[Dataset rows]
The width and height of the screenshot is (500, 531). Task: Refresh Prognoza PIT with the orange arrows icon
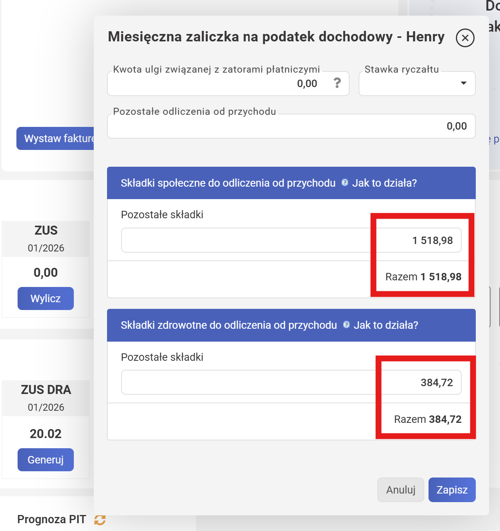pyautogui.click(x=100, y=520)
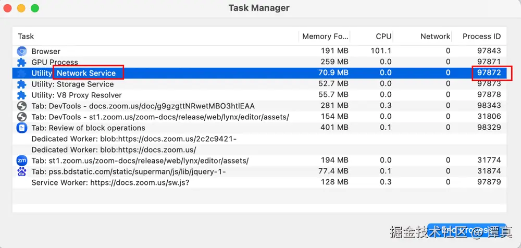Click the V8 Proxy Resolver puzzle icon
Viewport: 521px width, 248px height.
(x=21, y=95)
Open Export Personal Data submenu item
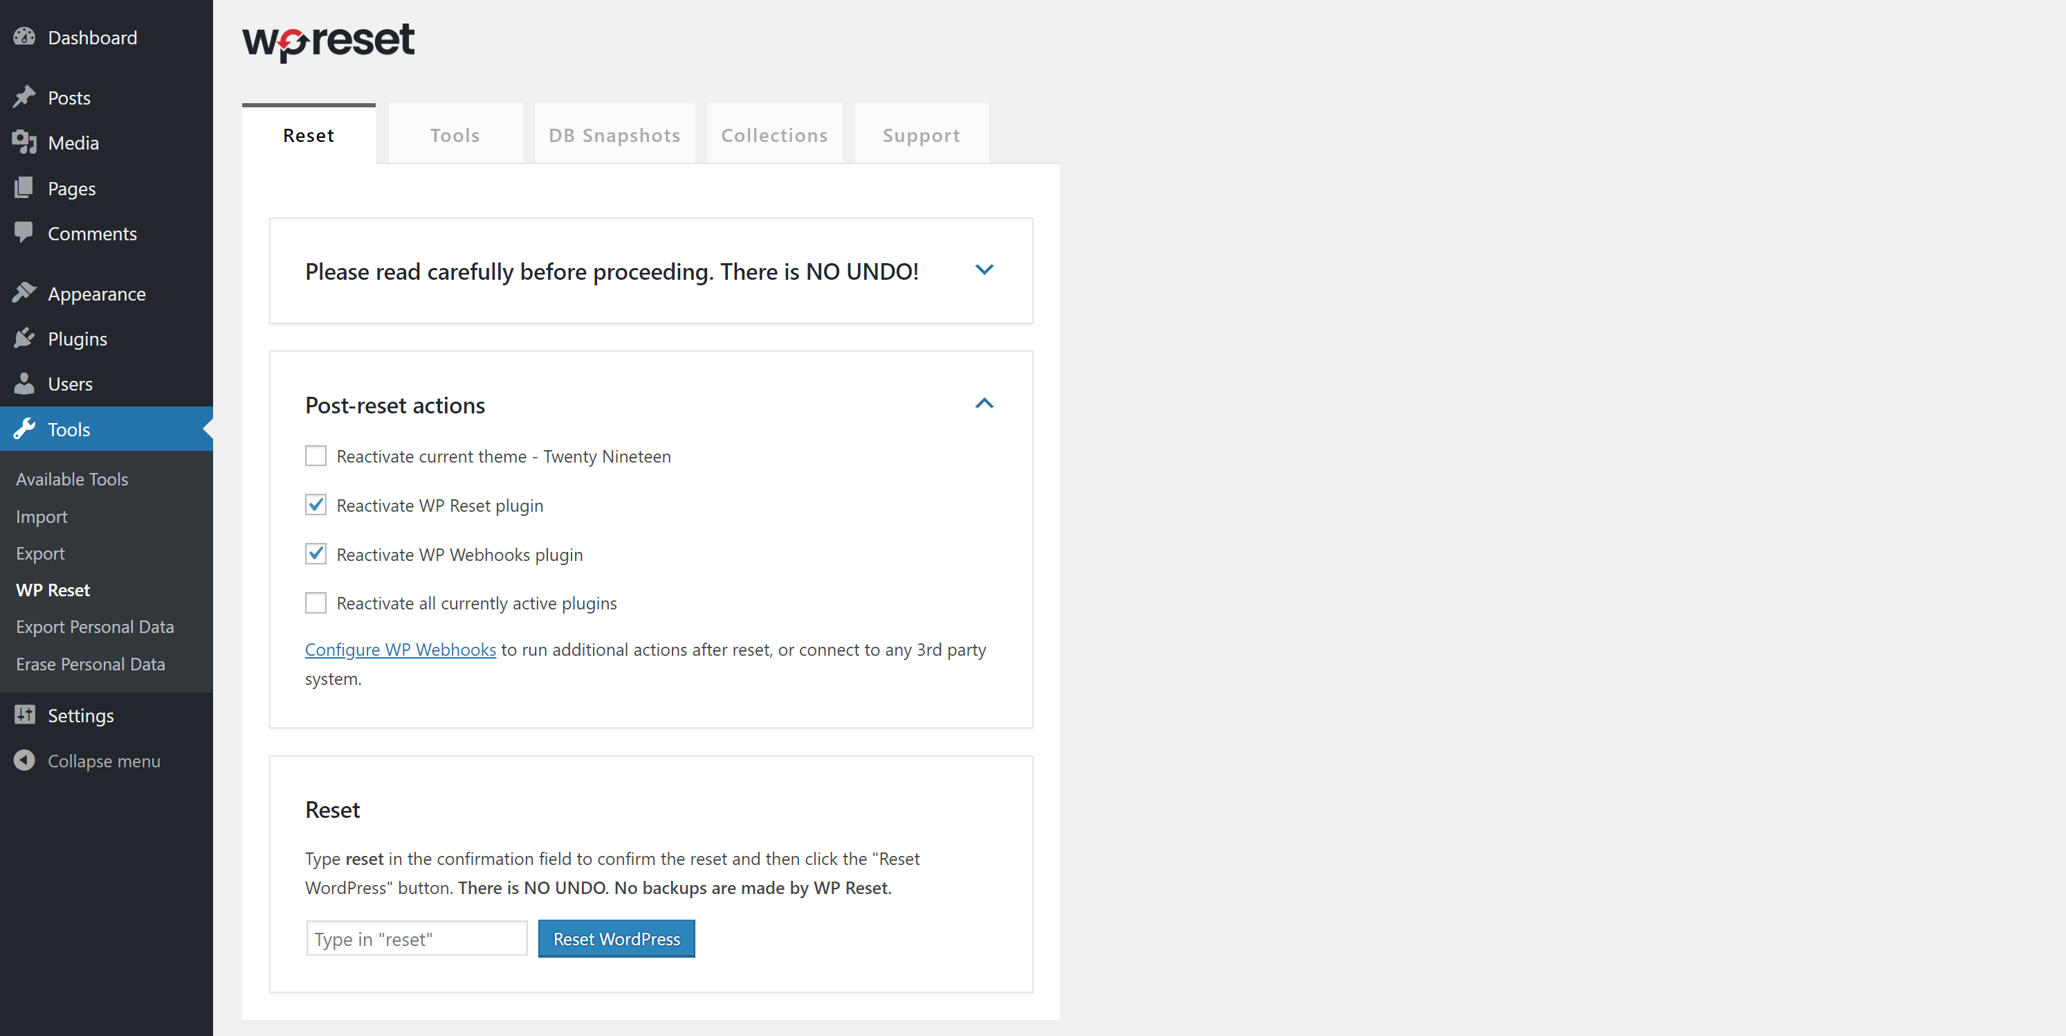The image size is (2066, 1036). (95, 627)
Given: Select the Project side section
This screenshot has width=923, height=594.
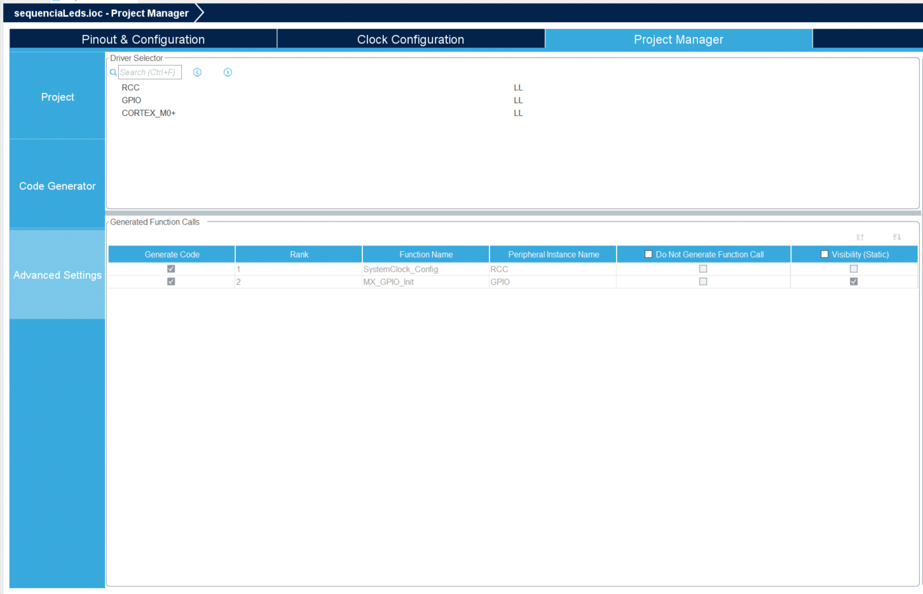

#### [What you need to do]
Reproduce the lines above without any changes, and leave the pictures out of your answer.

#### [Solution to the problem]
The width and height of the screenshot is (500, 531). Task: Refresh Prognoza PIT with the orange arrows icon
pyautogui.click(x=100, y=520)
Click the V8 Proxy Resolver puzzle icon
Viewport: 521px width, 248px height.
(x=21, y=95)
Open Export Personal Data submenu item
The image size is (2066, 1036). (95, 627)
Given: Select the Project side section
This screenshot has width=923, height=594.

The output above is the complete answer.